O presidente do PSDB, senador Aécio Neves, anunciou, nesta quinta-feira (21/05), que os partidos de oposição entrarão semana que vem na Procuradoria-Geral da República (PGR) com uma representação contra a presidente Dilma Rousseff por crimes contra as finanças públicas e falsidade ideológica. O anúncio foi feito hoje após decisão conjunta do PSDB, PPS, DEM, PSC e Solidariedade.

“Os partidos de oposição decidiram por entrar na próxima terça-feira, junto à Procuradoria-Geral da República, com uma ação de crime comum contra a presidente da República pelos crimes cometidos ao longo dos anos de 2013, 2014 e que continuam em 2015. Aquilo que se costumou chamar de pedaladas fiscais, onde bancos públicos financiaram o seu controlador [o governo], o que é vedado de forma extremamente clara pela Lei de Responsabilidade Fiscal”, afirmou Aécio Neves, em entrevista no Senado.

O ingresso da representação contra Dilma Rousseff na PGR é fundamentado no parecer preparado pelo ex-ministro da Justiça e jurista Miguel Reale Júnior.
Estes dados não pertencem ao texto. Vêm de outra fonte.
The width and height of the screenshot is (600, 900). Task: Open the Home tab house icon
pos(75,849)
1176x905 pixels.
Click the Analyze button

O documento afirma que houve crime praticado pela presidente da República no exercício das suas funções em 2013, 2014 e 2015. São eles: crimes contra as finanças públicas e falsidade ideológica.
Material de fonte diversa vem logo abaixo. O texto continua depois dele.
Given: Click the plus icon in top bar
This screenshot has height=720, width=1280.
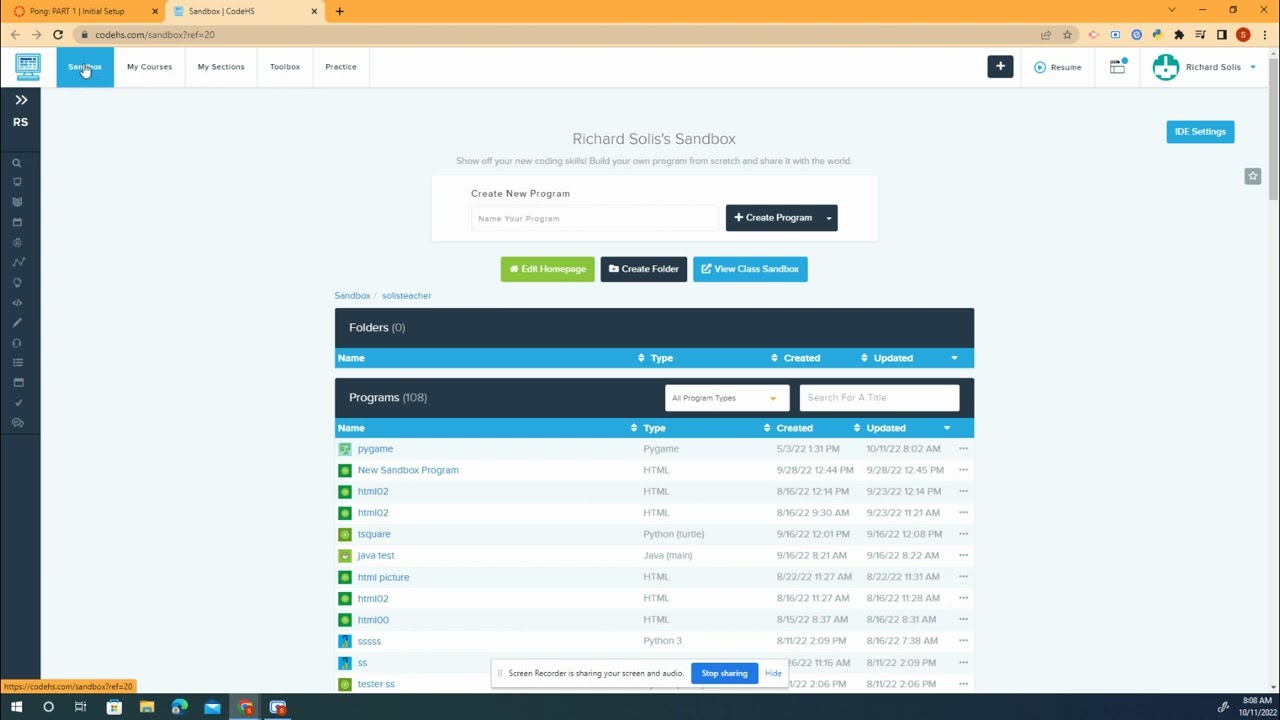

“A chefe da Nação foi sujeito ativo, ciente e consciente das práticas ilícitas ora já constatadas pelo Tribunal de Contas da União e em prejuízo de toda a sociedade dadas as consequências graves de inflação e estagnação”, diz o parecer jurídico.
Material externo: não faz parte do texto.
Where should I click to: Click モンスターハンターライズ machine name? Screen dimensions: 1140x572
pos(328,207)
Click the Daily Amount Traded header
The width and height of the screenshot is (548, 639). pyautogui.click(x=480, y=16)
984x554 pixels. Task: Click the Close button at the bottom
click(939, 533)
O Tribunal de Contas da União (TCU) apontou para a prática do crime de responsabilidade o uso de recursos da Caixa Econômica Federal e do Banco do Brasil para pagar despesas do governo federal. Operações que foram consideradas como empréstimos ao governo, o que é proibido pela legislação e ficou conhecido no país como “pedalada fiscal”.

A representação pode resultar no afastamento da presidente da República do cargo caso a PGR ofereça a denúncia ao Supremo Tribunal Federal (STF) e a Câmara dos Deputados autorize a abertura da ação penal. Nesse caso, Dilma Rousseff seria afastada por até 180 dias.

Participaram da reunião os presidentes do PPS, deputado Roberto Freire, e do DEM, senador Agripino Maia; os líderes do PSDB no Senado, Cássio Cunha Lima, e na Câmara, Carlos Sampaio; o líder da oposição na Câmara, Bruno Araújo; o líder do DEM no Senado, Ronaldo Caiado; o líder do PPS na Câmara, Rubens Bueno; o líder do DEM na Câmara, Mendonça Filho; e o vice-líder do Solidariedade, deputado José Silva.